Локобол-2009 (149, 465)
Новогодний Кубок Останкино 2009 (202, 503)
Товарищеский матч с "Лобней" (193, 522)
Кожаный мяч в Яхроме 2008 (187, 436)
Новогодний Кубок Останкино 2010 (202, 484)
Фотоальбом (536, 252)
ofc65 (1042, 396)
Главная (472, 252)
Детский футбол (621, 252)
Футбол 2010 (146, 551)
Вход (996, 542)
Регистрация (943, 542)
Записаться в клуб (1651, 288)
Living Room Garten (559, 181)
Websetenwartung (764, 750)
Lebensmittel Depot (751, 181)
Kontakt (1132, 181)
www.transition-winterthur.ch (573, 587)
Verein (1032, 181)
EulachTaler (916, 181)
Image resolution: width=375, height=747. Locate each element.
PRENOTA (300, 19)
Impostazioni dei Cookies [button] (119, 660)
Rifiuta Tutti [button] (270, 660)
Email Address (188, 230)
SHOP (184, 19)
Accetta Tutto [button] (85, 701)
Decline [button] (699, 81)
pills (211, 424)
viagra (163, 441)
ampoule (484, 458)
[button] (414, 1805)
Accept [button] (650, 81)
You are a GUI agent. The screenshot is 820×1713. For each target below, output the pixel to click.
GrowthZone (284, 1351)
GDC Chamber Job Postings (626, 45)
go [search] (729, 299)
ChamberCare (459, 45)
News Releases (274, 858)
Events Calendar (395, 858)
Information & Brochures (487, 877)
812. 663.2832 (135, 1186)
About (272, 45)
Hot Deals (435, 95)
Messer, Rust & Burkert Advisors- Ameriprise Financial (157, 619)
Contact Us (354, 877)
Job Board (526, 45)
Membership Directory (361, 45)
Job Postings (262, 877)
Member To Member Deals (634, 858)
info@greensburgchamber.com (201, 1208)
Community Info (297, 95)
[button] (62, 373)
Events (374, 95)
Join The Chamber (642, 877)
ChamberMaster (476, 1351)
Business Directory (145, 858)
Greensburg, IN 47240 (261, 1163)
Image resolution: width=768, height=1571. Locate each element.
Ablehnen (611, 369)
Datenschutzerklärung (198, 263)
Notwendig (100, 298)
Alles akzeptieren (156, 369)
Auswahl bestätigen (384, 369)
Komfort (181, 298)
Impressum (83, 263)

Work task - Reproduce the listing shown above in its entirety, exactly.

Solution for this task -
Локобол-2009 (149, 465)
Новогодний Кубок Останкино 2009 (202, 503)
Товарищеский матч с "Лобней" (193, 522)
Кожаный мяч в Яхроме 2008 (187, 436)
Новогодний Кубок Останкино 2010 (202, 484)
Фотоальбом (536, 252)
ofc65 (1042, 396)
Главная (472, 252)
Детский футбол (621, 252)
Футбол 2010 (146, 551)
Вход (996, 542)
Регистрация (943, 542)
Записаться в клуб (1651, 288)
Living Room Garten (559, 181)
Websetenwartung (764, 750)
Lebensmittel Depot (751, 181)
Kontakt (1132, 181)
www.transition-winterthur.ch (573, 587)
Verein (1032, 181)
EulachTaler (916, 181)
Image resolution: width=375, height=747. Locate each element.
PRENOTA (300, 19)
Impostazioni dei Cookies [button] (119, 660)
Rifiuta Tutti [button] (270, 660)
Email Address (188, 230)
SHOP (184, 19)
Accetta Tutto [button] (85, 701)
Decline [button] (699, 81)
pills (211, 424)
viagra (163, 441)
ampoule (484, 458)
[button] (414, 1805)
Accept [button] (650, 81)
You are a GUI agent. The screenshot is 820×1713. For each target below, output the pixel to click.
GrowthZone (284, 1351)
GDC Chamber Job Postings (626, 45)
go [search] (729, 299)
ChamberCare (459, 45)
News Releases (274, 858)
Events Calendar (395, 858)
Information & Brochures (487, 877)
812. 663.2832 (135, 1186)
About (272, 45)
Hot Deals (435, 95)
Messer, Rust & Burkert Advisors- Ameriprise Financial (157, 619)
Contact Us (354, 877)
Job Board (526, 45)
Membership Directory (361, 45)
Job Postings (262, 877)
Member To Member Deals (634, 858)
info@greensburgchamber.com (201, 1208)
Community Info (297, 95)
[button] (62, 373)
Events (374, 95)
Join The Chamber (642, 877)
ChamberMaster (476, 1351)
Business Directory (145, 858)
Greensburg, IN 47240 (261, 1163)
Image resolution: width=768, height=1571. Locate each element.
Ablehnen (611, 369)
Datenschutzerklärung (198, 263)
Notwendig (100, 298)
Alles akzeptieren (156, 369)
Auswahl bestätigen (384, 369)
Komfort (181, 298)
Impressum (83, 263)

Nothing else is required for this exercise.